(TEXTO PROPORCIONADO)
►

Dí Ouagadougou!

Paso varios días en llegar y permanecer en la región de la triple frontera entre Burkina Faso, Malí y Níger conviviendo con los fulanis. En ningún momento me siento en peligro sino todo lo contrario, pero ya es tiempo de volver a la civilización. Llevo bastante tiempo alimentándome muy mal a base de sorgo y salsa de hojas de baobab, y ya comienzo a sentirme muy débil. Ahora necesito encontrar el camino para salir de aquí y reaparecer en algún punto de la ruta principal que conecta Dori con Djibo. Estoy muy fuera de pista y mi única alternativa es guiarme por las indicaciones que me den los fulani.

Me impulsa la avidez por volver a sentir sabor en las papilas de la lengua y energía en mi cuerpo. La mera idea de volver a comer salsa de baobab un día más ya me da arcadas, por eso me propongo comenzar temprano para llegar a la ruta principal ese mismo día. Es difícil pensarlo y no sentirme mal a la vez por la culpa que me genera. Me siento un niño caprichoso y malcriado rechazando ese sabor luego de tan poco tiempo, cuando esta es la alimentación de muchos fulanis, todos y cada uno de los días de sus vidas. A diferencia de mi sensación interna, a ellos nunca los he oído quejarse ni lamentarse por nada. Todo lo contrario, viven con serenidad y estoicismo, y de eso me llevo lecciones que no quiero olvidar nunca.

A medida que avanzo intentando guiarme por la hora, la posición del sol y alguna protuberancia de la tierra aquí y allá, el Sahel me sigue regalando aquellos encuentros que me hacen sentir que estoy en un mundo aparte. Un señor de la etnia fulani bela se materializa en el medio de la nada. Yo no sé de dónde viene ni hacia dónde va, pero decido detenerme para conversar con él e intentar obtener indicaciones. Su mirada es pacífica, su andar es tranquilo y se toma varios segundos para responder con un hablar pausado y premeditado. No habla más que su dialecto por eso solo me comunico a través de gestos y señas. Antes de despedirme, le pido permiso para hacerle unas fotografías a lo que accede con una sonrisa serena. Como un modelo profesional, contempla al horizonte, mirando el atardecer. No hace más que permanecer allí como si tuviera la mente exclusivamente en el momento presente. Al enseñarle sus retratos en la pantalla de mi cámara me mira con una sonrisa suave y me dice una y otra vez en el mismo tono pausado: “barka…. barka……barka” . Horas más tarde aprendería que “barka” significa “gracias”.

◄

(DATOS PROPORCIONADOS)
►

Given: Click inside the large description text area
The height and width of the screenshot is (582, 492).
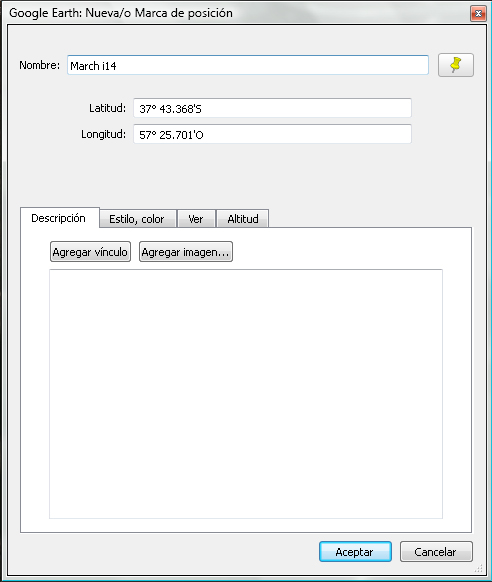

◄

(TAREA BREVE A) Reescribe el fragmento del relato sobre el Sahel que empieza con las palabras que contienen "Dí Ouagadougou!" y termina con "den los fulani.", cambiando "sorgo" por "mijo".
(TAREA BREVE B) Enumera todos los países que se nombran en el relato sobre el Sahel.
(TAREA BREVE C) Prosigue el relato sobre el Sahel a partir de la última frase.
El material no interviene en nada de esto.

(RESULTADO ESPERADO A)
Dí Ouagadougou!

Paso varios días en llegar y permanecer en la región de la triple frontera entre Burkina Faso, Malí y Níger conviviendo con los fulanis. En ningún momento me siento en peligro sino todo lo contrario, pero ya es tiempo de volver a la civilización. Llevo bastante tiempo alimentándome muy mal a base de mijo y salsa de hojas de baobab, y ya comienzo a sentirme muy débil. Ahora necesito encontrar el camino para salir de aquí y reaparecer en algún punto de la ruta principal que conecta Dori con Djibo. Estoy muy fuera de pista y mi única alternativa es guiarme por las indicaciones que me den los fulani.

(RESULTADO ESPERADO B) Burkina Faso, Malí, Níger

(RESULTADO ESPERADO C)
Más adelante, me detengo a pedir agua a un grupo de mujeres congregadas junto a sus burros alrededor de un pozo de barro. Están envueltas en vestidos coloridos, brazaletes y collares cargando en baldes atados por cuerdas el agua que beberán en la aldea. La gente local es siempre mi referencia a la hora de elegir el agua que bebo. Eso significa que en la mayoría de los casos, mi política es beber la misma agua que beben ellos. En este caso, sin embargo, la precariedad es tan grande que no hay bombas de agua, y el agua extraida de un pozo de poca profundidad cavado a mano, está tan turbia y llena de barro que prefiero desistir para no correr el menor riesgo de enfermarme aquí.

Aquí y allá las personas aparecen y reaparecen como fantasmas sueltos, deambulando por el horizonte grisáceo del Sahel. Una parte de mí necesita responder a mis necesidades más sofisticadas, pero la otra quiere permanecer aquí por más tiempo, porque esta gente me vuelve presente. Esta gente me reconecta todos los días un poco más con la belleza de la sencillez. Ahora bien, en este punto ya no puedo idealizar tampoco. He visto otra cara también, la del sufrimiento que trae aparejado la vida más allá de la sencillez. La vida en la precariedad y en la carencia de las necesidades más básicas. No es una vida ideal ni mucho menos, fácil. Es una vida dura y cruda en todas sus formas. Es presente, y es cierto que eso tiene mucha magia, pero aquí también representa desafíos que pocos podrían afrontar sin enloquecer. Solo ellos con su estoicismo.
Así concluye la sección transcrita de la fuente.